**WORK TO DO:**
[A] In the news item below about the South Caucasus lecture trip, reproduce word for word the part that opens with the words containing "Student Mike Pehlevanian" and closes with "enclave inside Azerbaijan.".
[B] Render this sentence from the news item below about the South Caucasus lecture trip in Spanish: "On August 6, Professor Slomanson then spoke at the American University Armenia in Yerevan, the capital of Armenia."
──────── PASSAGE TO READ ────────
“ProSlo” Hits the Lecture Circuit in South Caucasus

 
Published: August 22, 2012 share

Student Mike Pehlevanian and Professor Guzelian Also Participate

 

Professor Bill Slomanson had a busy end of summer, traveling to several countries in the South Caucasus to deliver lectures in Georgia and Armenia. Thanks to Professor Chris Guzelian, Professors Slomanson and Guzelian and 3L Mike Pehlevanian met with national dignitaries in the Armenian-held Nagorno Karabakh enclave inside Azerbaijan.

 

The first of Professor Slomanson’s two presentations on the topic of “Remedial Secession in the South Caucasus” was delivered on August 2 at the Free Tbilisi University, located in Tbilisi which is Georgia’s capital.   The YouTube version of that speech is available at:  www.youtube.com/watch?v=NH2N4NGtbGQ&feature=share&list=UUGslH8OoAgATLQmfCET-Icw. On August 6, Professor Slomanson then spoke at the American University Armenia in Yerevan, the capital of Armenia.
──────── EXTRACTED MATERIAL ────────
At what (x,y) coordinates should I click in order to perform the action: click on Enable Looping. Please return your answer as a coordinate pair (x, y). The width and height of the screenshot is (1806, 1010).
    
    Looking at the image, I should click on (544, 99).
────────
──────── EXTRACTED MATERIAL ────────
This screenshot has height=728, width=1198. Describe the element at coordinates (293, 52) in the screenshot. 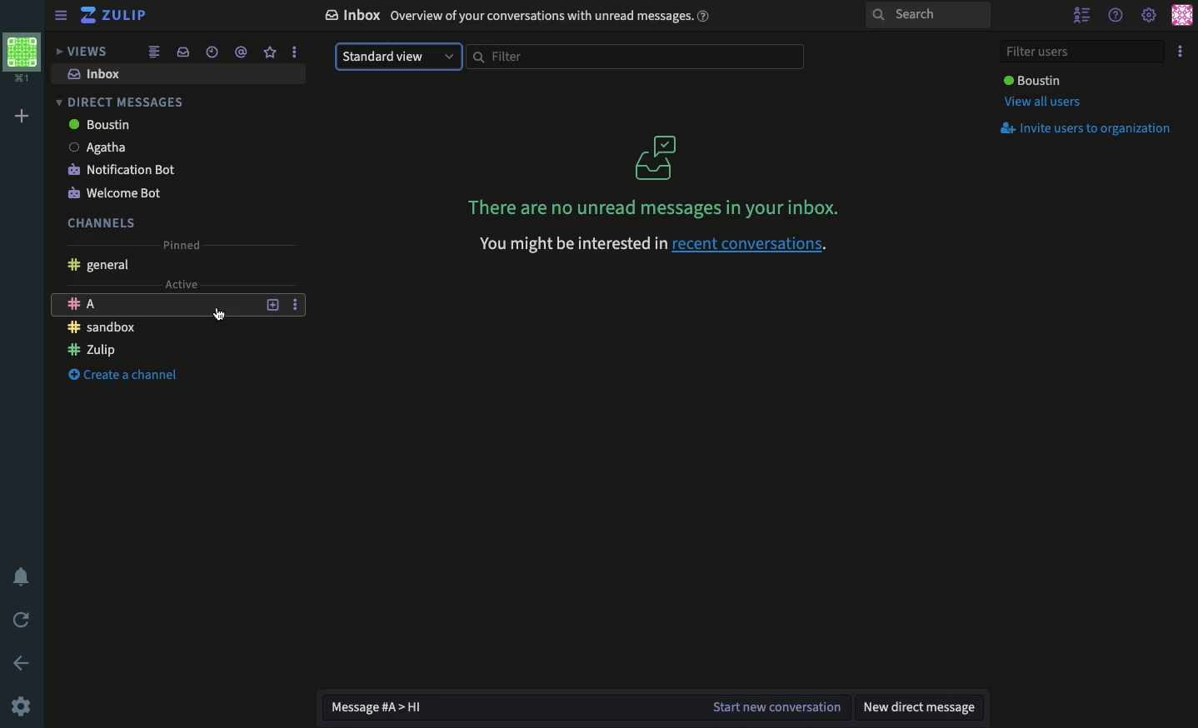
────────
**ANSWERS FOR THE EXERCISE:**
[A]
Student Mike Pehlevanian and Professor Guzelian Also Participate

 

Professor Bill Slomanson had a busy end of summer, traveling to several countries in the South Caucasus to deliver lectures in Georgia and Armenia. Thanks to Professor Chris Guzelian, Professors Slomanson and Guzelian and 3L Mike Pehlevanian met with national dignitaries in the Armenian-held Nagorno Karabakh enclave inside Azerbaijan.

[B] El 6 de agosto, el profesor Slomanson habló luego en la American University Armenia, en Ereván, la capital de Armenia.